Which is not to say that protests are inherently ineffective. They are often the first step towards political change. Protesters lend a moral urgency to a cause, as those who swarmed the nation’s airports in the aftermath of the first travel ban did. Those protests kept media attention on the injustices and illegalities happening as the ban went into effect and drew masses of lawyers to airports to advocate for those caught up in the restrictions.

Just as the Tea Party effectively pushed Republican Party politics towards increasingly anti-establishment politics, so too are the anti-Trump marches helping reshape Democratic Party politics.

When protests break through and capture the attention of media and politicians, they also lay the groundwork for genuine political change. It mattered that Fox News spearheaded some of the Tea Party protests: the conservative network’s coverage elevated and legitimated (and, some would argue, helped manufacture) the discontent of those gathered. Before the mass arrests on Capitol Hill last week, some Democratic members of Congress joined the protest, adding their voices — and their imprimatur — to the cause.

And just as the Tea Party effectively pushed Republican Party politics towards increasingly anti-establishment politics, so too are the anti-Trump marches helping reshape Democratic Party politics. Several 2020 hopefuls, like New York Senator Kirsten Gillibrand, have come in for the abolition of ICE, a controversial border security agency. Prior to the mass protests of the last year, that proposition was a non-starter. Now it is becoming a more mainstream position within the Democratic Party. Despite successes like these, protests will almost certainly not only continue but expand. Voter restrictions, gerrymandering, and the electoral college ensure that election-night outcomes will increasingly diverge from voter preferences.

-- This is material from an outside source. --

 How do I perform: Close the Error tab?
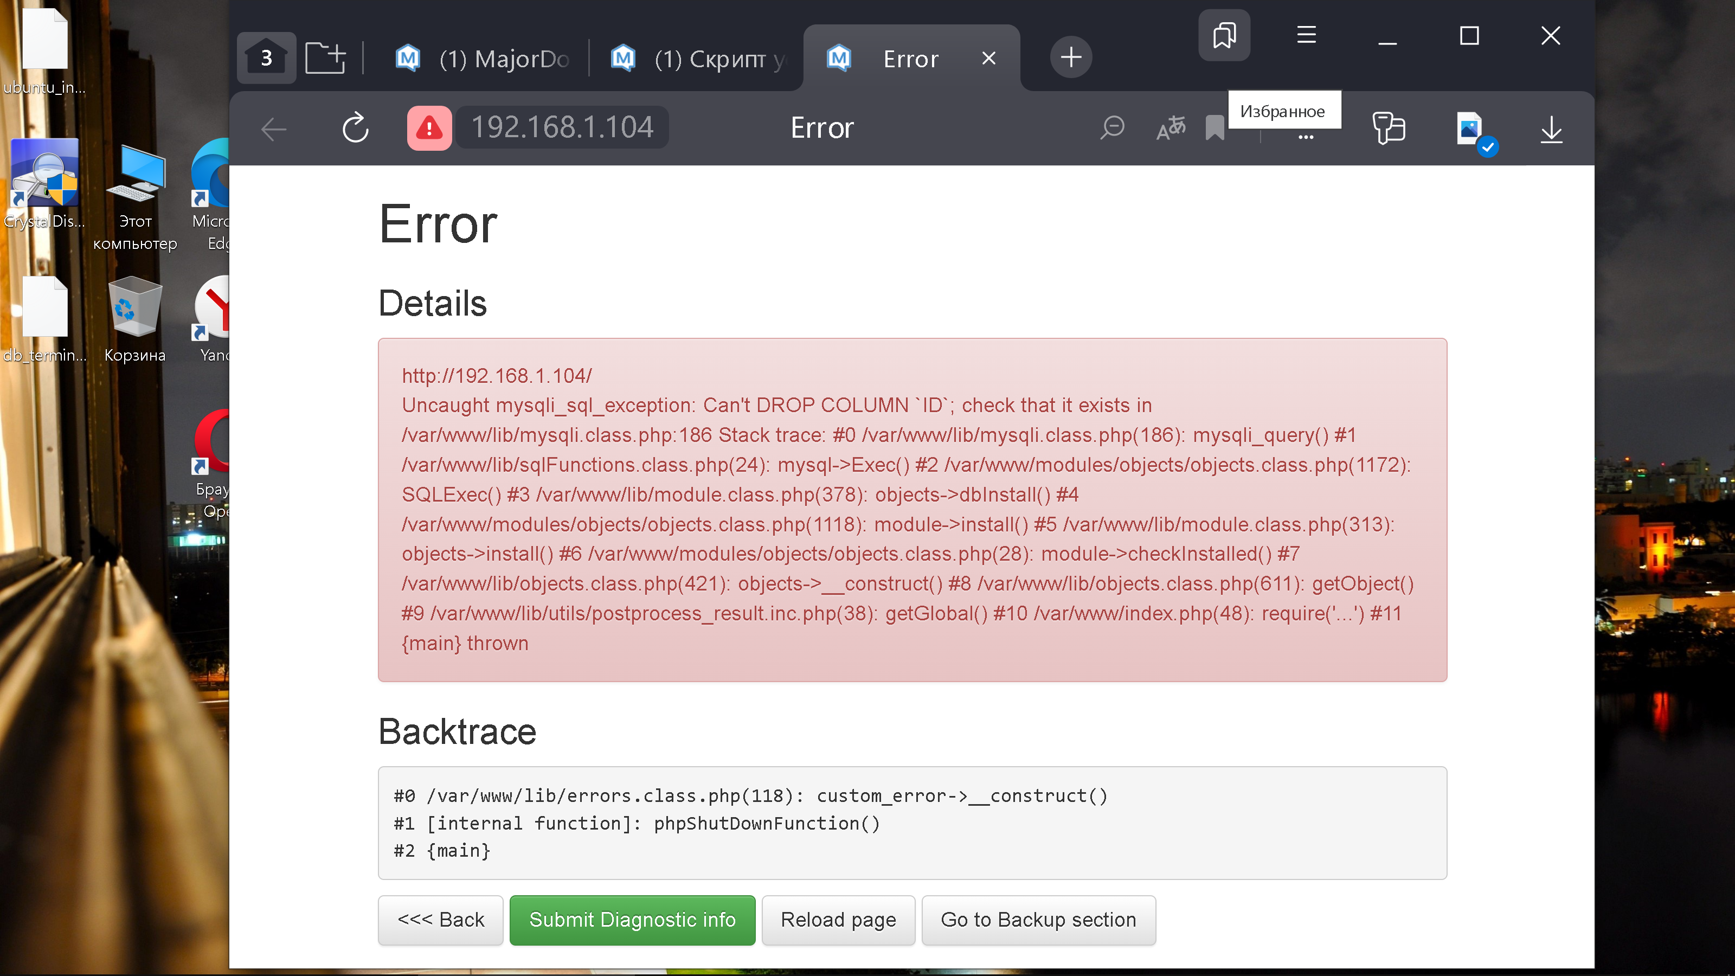click(988, 59)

A new right-wing Supreme Court appointee will keep jurisprudence out of step with popular will on issues like abortion and gay rights. And the harshness of the administration’s agenda all but ensures that its opponents will see political battles in starkly moral terms and be unwilling to wait for the next election.

For now, at least, Americans will remain on the march. Whether that will change anything continues to be an open question.